En 1915, los marines desembarcaron en Haití. Se quedaron diecinueve años. Lo primero que hicieron fue ocupar la aduana y la oficina de recaudación de impuestos. El ejército de ocupación retuvo el salario del presidente haitiano hasta que se resignó a firmar la liquidación del Banco de la Nación, que se convirtió en sucursal del Citibank de Nueva York.
El presidente y todos los demás negros tenían la entrada prohibida en los hoteles, restoranes y clubes exclusivos del poder extranjero. Los ocupantes no se atrevieron a restablecer la esclavitud, pero impusieron el trabajo forzado para las obras públicas. Y mataron mucho.
No fue fácil apagar los fuegos de la resistencia. El jefe guerrillero, Charlemagne Péralte, clavado en cruz contra una puerta, fue exhibido, para escarmiento, en la plaza pública. La misión civilizadora concluyó en 1934. Los ocupantes se retiraron dejando en su lugar una Guardia Nacional, fabricada por ellos, para exterminar cualquier posible asomo de democracia.
Lo mismo hicieron en Nicaragua y en la República Dominicana. Algún tiempo después, Duvalier fue el equivalente haitiano de Somoza y de Trujillo.
Y así, de dictadura en dictadura, de promesa en traición, se fueron sumando las desventuras y los años. Aristide, el cura rebelde, llegó a la presidencia en 1991. Duró pocos meses. El gobierno de los Estados Unidos ayudó a derribarlo, se lo llevó, lo sometió a tratamiento y una vez reciclado lo devolvió, en brazos de los marines, a la presidencia. Y otra vez ayudó a derribarlo, en este año 2004, y otra vez hubo matanza. Y otra vez volvieron los marines, que siempre regresan, como la gripe. Pero los expertos internacionales son mucho más devastadores que las tropas invasoras.
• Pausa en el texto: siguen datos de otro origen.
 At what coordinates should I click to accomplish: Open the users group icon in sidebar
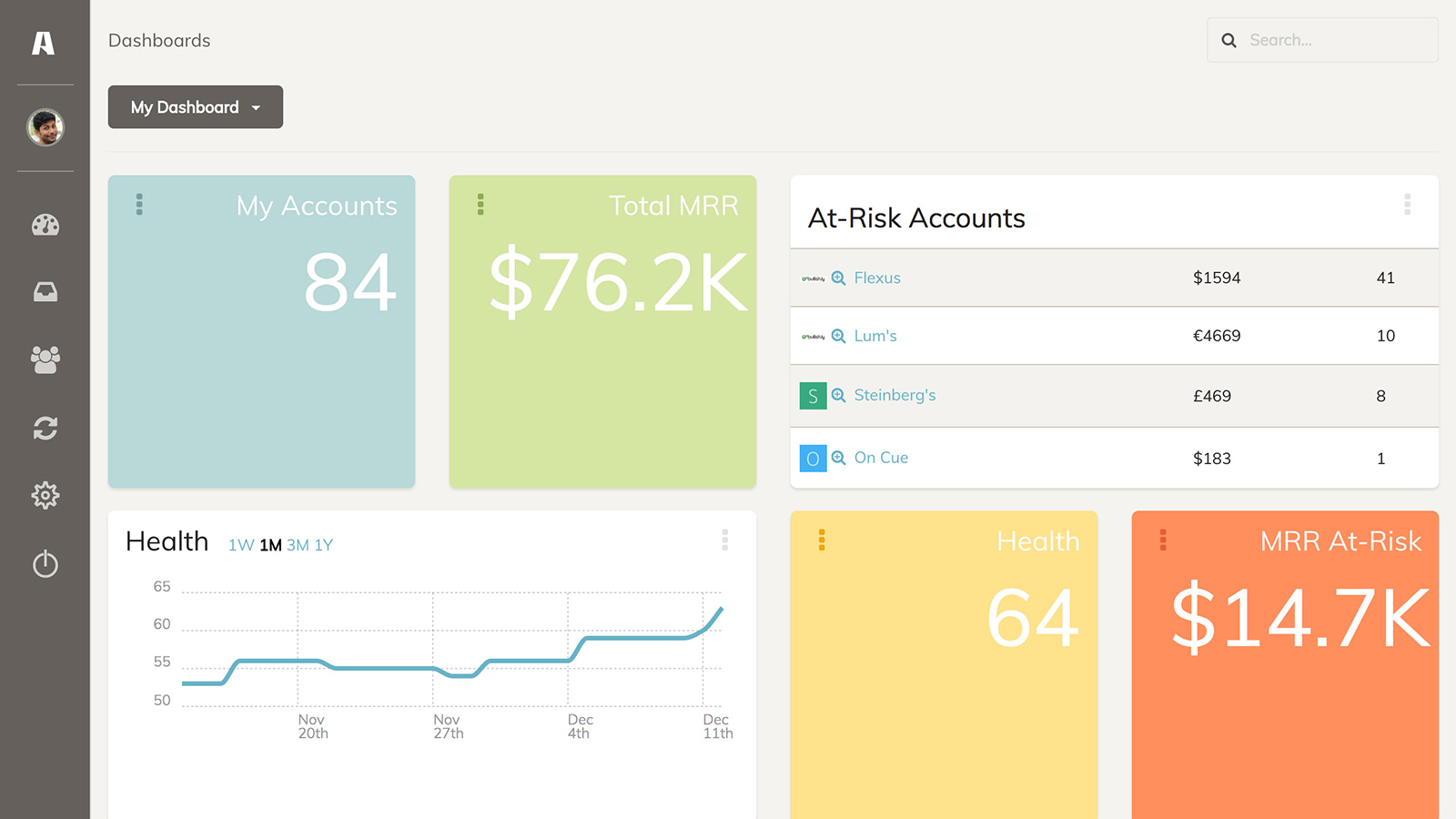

País sumiso a las órdenes del Banco Mundial y del Fondo Monetario, Haití había obedecido sus instrucciones sin chistar. Le pagaron negándole el pan y la sal. Le congelaron los créditos, a pesar de que había desmantelado el Estado y había liquidado todos los aranceles y subsidios que protegían la producción nacional. Los campesinos cultivadores de arroz, que eran la mayoría, se convirtieron en mendigos o balseros. Muchos han ido y siguen yendo a parar a las profundidades del mar Caribe, pero esos náufragos no son cubanos y raras veces aparecen en los diarios. Ahora Haití importa todo su arroz desde los Estados Unidos, donde los expertos internacionales, que son gente bastante distraída, se han olvidado de prohibir los aranceles y subsidios que protegen la producción nacional.
En la frontera donde termina la República Dominicana y empieza Haití, hay un gran cartel que advierte: El mal paso. Al otro lado, está el infierno negro. Sangre y hambre, miseria, pestes. En ese infierno tan temido, todos son escultores. Los haitianos tienen la costumbre de recoger latas y fierros viejos y con antigua maestría, recortando y martillando, sus manos crean maravillas que se ofrecen en los mercados populares. Haití es un país arrojado al basural, por eterno castigo de su dignidad. Allí yace, como si fuera chatarra. Espera las manos de su gente.